A district attorney will not press charges against a former Maine superintendent who is accused of physically restraining a student at an elementary school last September, according to the Sun Journal.
Monica Henson, the former Oxford Hills School District superintendent, was filling in as principal at Agnes Gray Elementary and is accused of grabbing a student by the arm and pulling him into an office.
Henson said at the time she used “a limited restraint technique for a loudly disruptive student so as not to allow disruption of an entire hallway of classrooms.”
At a meeting in January, an ed tech at the school claimed she saw the incident, and that after pulling the child into the office, the child fell down and the superintendent fell on top of him.
Henson said that fall never happened, saying in an email, “At no time did the child fall, and I did not fall on top of him.
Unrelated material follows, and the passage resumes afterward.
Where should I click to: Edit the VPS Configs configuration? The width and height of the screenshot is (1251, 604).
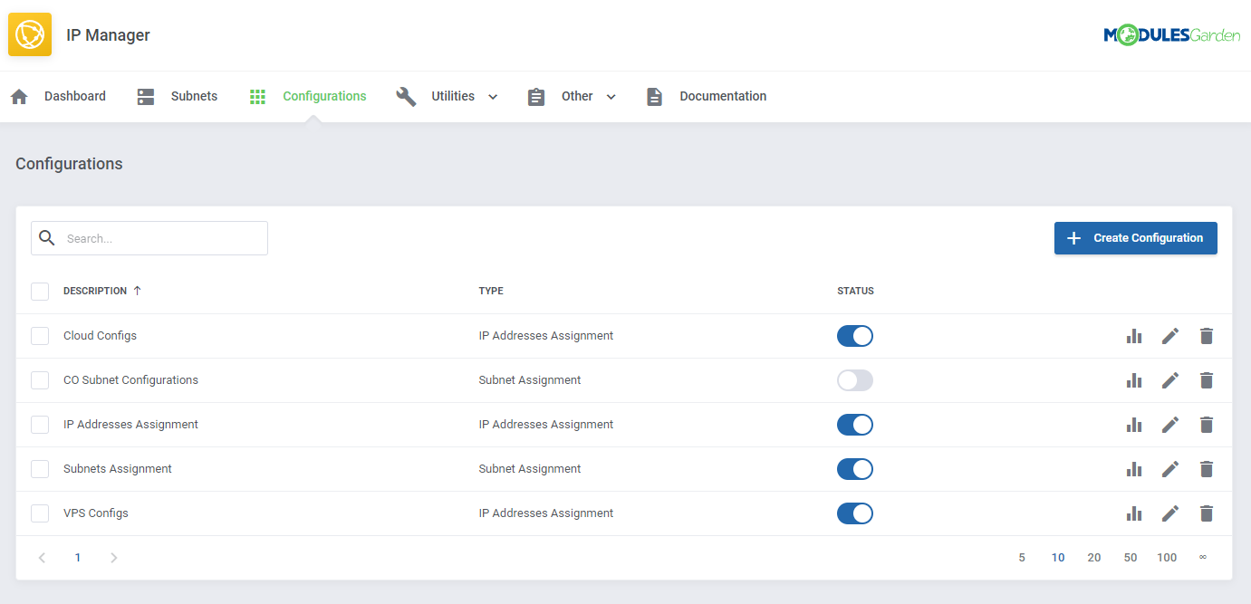click(1170, 513)
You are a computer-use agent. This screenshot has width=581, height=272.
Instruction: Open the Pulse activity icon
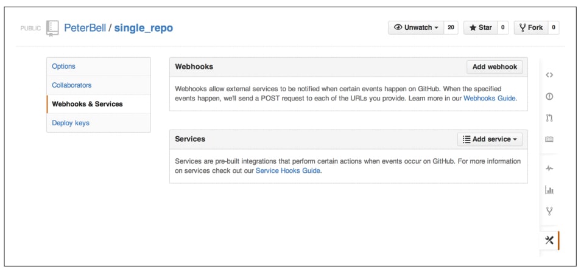tap(549, 169)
This is corroborated by the eyewitness statements of the cafeteria manager and the custodian, both of him [sic] were actually physically present and gave their accounts to the investigators.”
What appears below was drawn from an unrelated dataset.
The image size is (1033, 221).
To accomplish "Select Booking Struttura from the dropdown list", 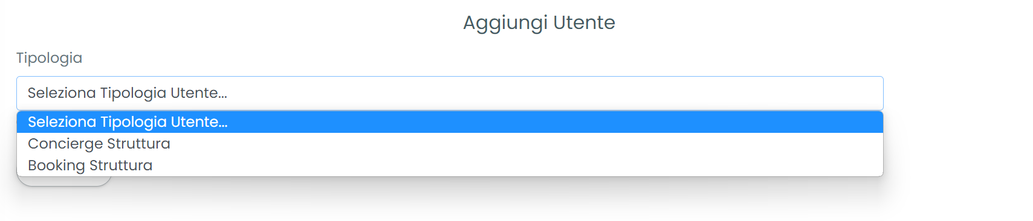I will pyautogui.click(x=450, y=165).
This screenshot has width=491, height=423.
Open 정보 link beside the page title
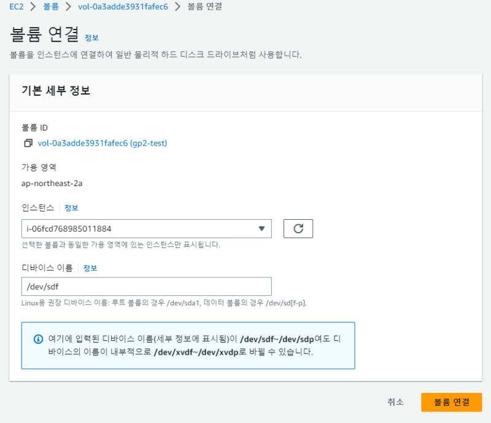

She goes on to say those who claim to be eyewitnesses were not actually there. “The school building is very old and not equipped with cameras, so there is no video to contradict their false statements.”
Henson called the claims “character assassination.”
She resigned in April. The district said it would pay Henson $174,500 as part of a resignation agreement. Oxford Hills also agreed to pay $5,500 for her attorney fees.
In her resignation letter, Henson wrote “I am proud of the changes I was able to implement and the management changes I made.”